I love to write. As a child, once I learned to string words together into sentences, a whole new world opened up to me. I’ve been writing ever since. I’m fascinated by the fact that I can take all of the jumbled up thoughts that swirl around in my head and sort them out on paper. It has always been the best therapy for me.

When I was young I was so proud of my writing; I’d happily share my stories with others whenever I could. My love for reading soon followed, but the more I read, the more I compared myself to other writers and felt like I didn’t measure up. I began writing in secret and tucking my words away where they’d be safe and unseen. I couldn’t bear the thought of not being good at something that I loved so much. Eventually, I stopped writing altogether and for a long time it felt like one of the best pieces of me had died.

Then I read this quote by a pretty cool guy named Jesus: “No one lights a lamp and then puts it under a basket. Instead, a lamp is placed on a stand, where it gives light to everyone in the house” (Matthew 5:15 NLV) and it really resonated with me. The love of writing had been put inside of me for a reason, and even though I had stopped writing that didn’t make it go away. I could either let fear of failure take away what I loved, or I could be brave and allow myself to fail a million times doing what I loved most. I chose possible failure and that is how this blog was born.

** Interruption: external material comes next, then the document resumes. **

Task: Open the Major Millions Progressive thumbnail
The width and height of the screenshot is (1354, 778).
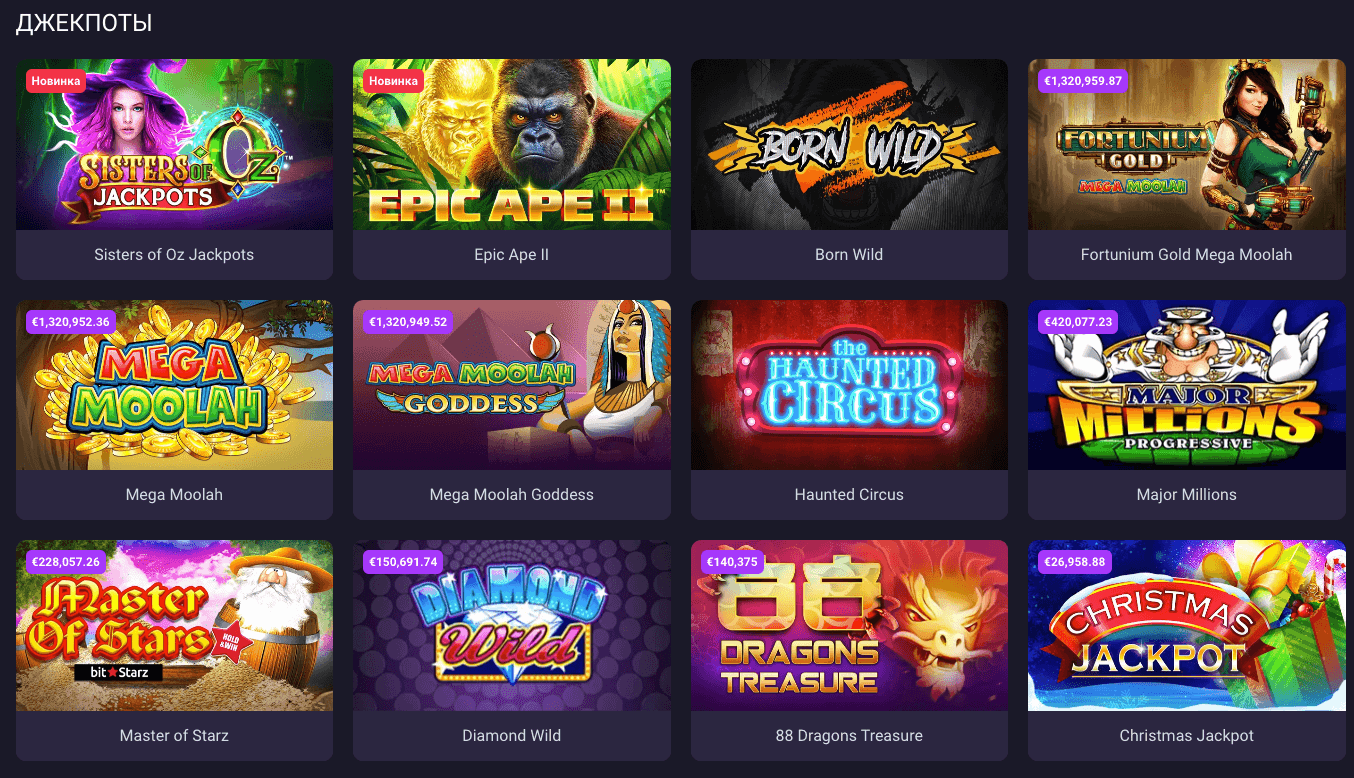Action: [x=1186, y=385]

I’m not going to lie, I still feel anxious and uncomfortable about sharing my words with others. My palms sweat a bit before I hit that “publish post” button. But I’m done with letting fear guide me; it has steered me wrong for so many years. I’ve missed out on so much because of it. No more! For the next year I will share my writings (crappy and otherwise) every week and work on being brave…right here for you all to see. Because, as the amazing writer Paulo Coelho says (in the Alchemist): “It’s the possibility of having a dream come true that makes life interesting” and writing is my dream come true.

Thanks for joining me in this crazy adventure!